Il problema del monitoraggio, la protesta della Polizia
A ribadire l’entità del problema tecnico è Francesca Fava, direttrice del servizio Controllo del territorio del dipartimento della Polizia. Durante la sua audizione alla Camera, Fava ha segnalato l’aumento della richiesta di dispositivi, ma anche i malfunzionamenti che paralizzano il sistema e rallentano l’intervento delle forze dell’ordine. Alla polizia giudiziaria spetta infatti monitorare i dispositivi ma anche gestire i guasti tecnici. Un incarico che gli agenti contestano, non avendo le necessarie competenze informatiche per farlo.

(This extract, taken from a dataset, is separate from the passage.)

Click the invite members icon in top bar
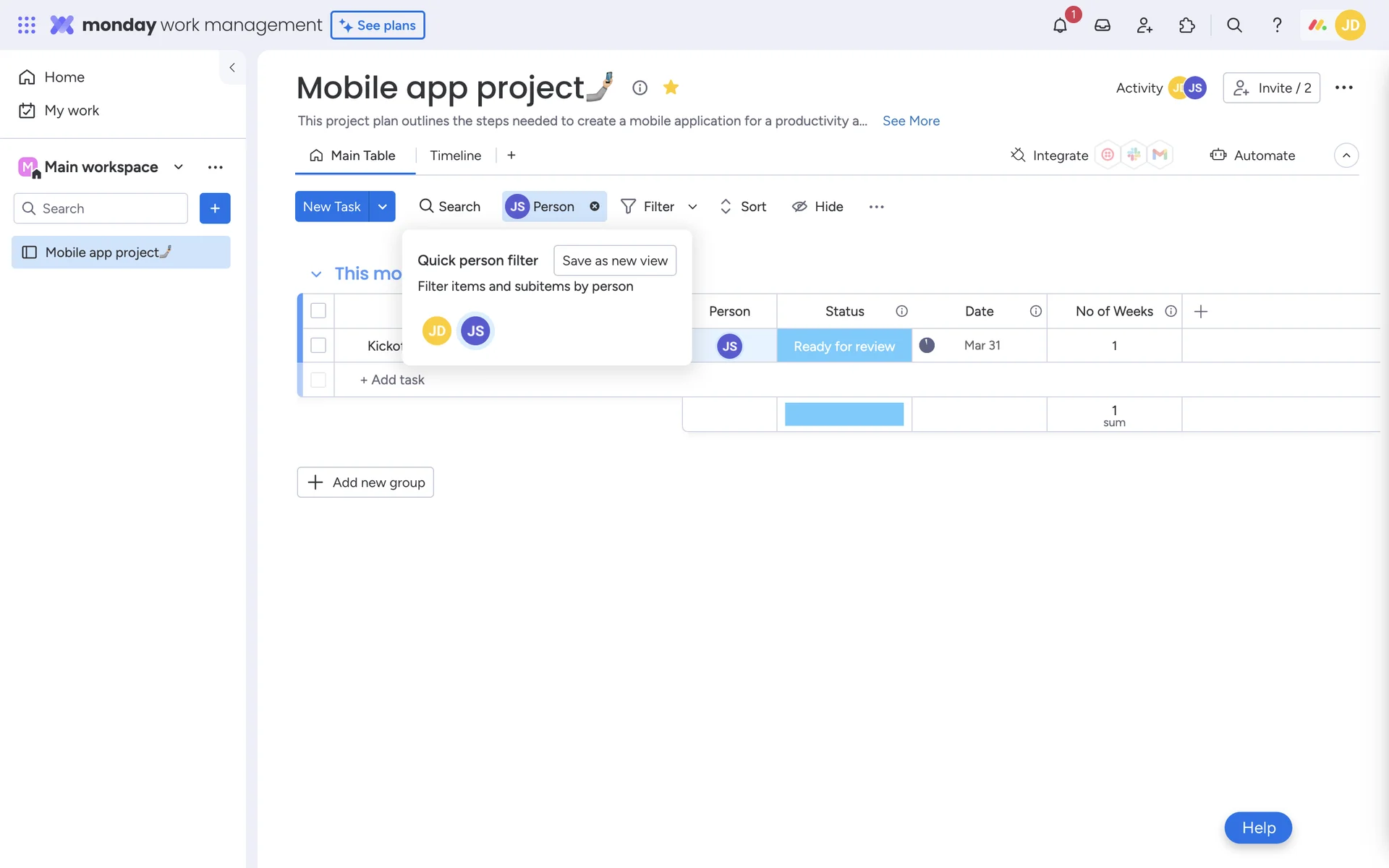1389x868 pixels. coord(1144,25)
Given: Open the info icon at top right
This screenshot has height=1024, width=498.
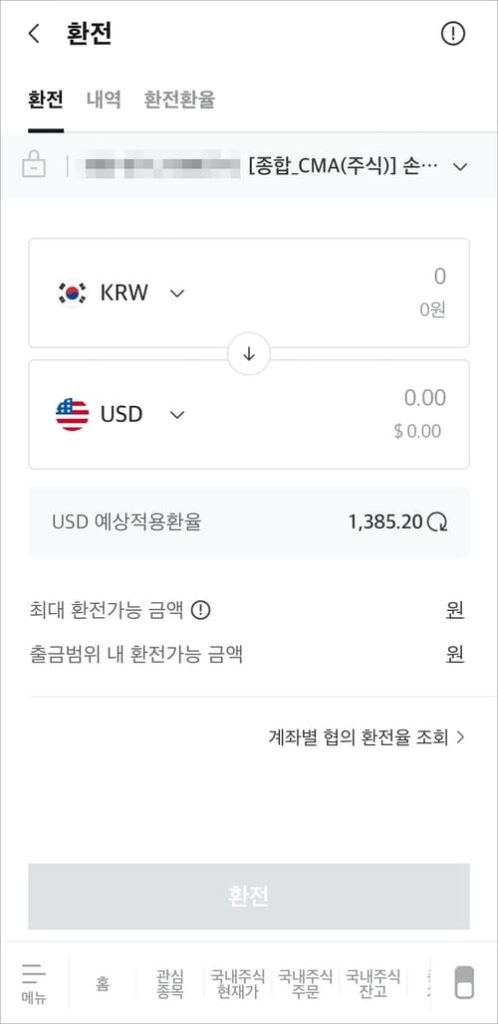Looking at the screenshot, I should coord(453,33).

“Riceviamo almeno 300 falsi allarmi al giorno”, dice Daniele Izzo, segretario generale del Sindacato autonomo di Polizia (Sap), sezione di Benevento, “ma il problema è legato in particolare alla copertura di rete”.
Nessuna soluzione senza rieducazione
I numeri e le testimonianze degli addetti ai lavori convergono su un punto. A oggi il Codice Rosso presenta criticità profonde. Dalle lacune legislative ai guasti tecnici, gli allarmi arrivano da chi lavora in prima linea. Alla consapevolezza di far parte di un sistema che non va se ne aggiunge un’altra: gli strumenti tecnologici da soli non bastano, l’unica vera prevenzione è la rieducazione culturale.
Lo sanno bene al Centro di ascolto uomini maltrattanti, attivo dal 2009. “Lavoriamo su percorsi psicoeducativi per chi ha commesso violenza. Condizione essenziale? la motivazione al cambiamento”, raccontano i responsabili. Un’educazione affettiva che manca non solo agli adulti ma anche ai giovanissimi. “Gli adolescenti non sono immuni da certe dinamiche”, conferma la magistrata Tarquini. “La battaglia alla violenza di genere si combatte soprattutto educando loro, il futuro della nostra società”.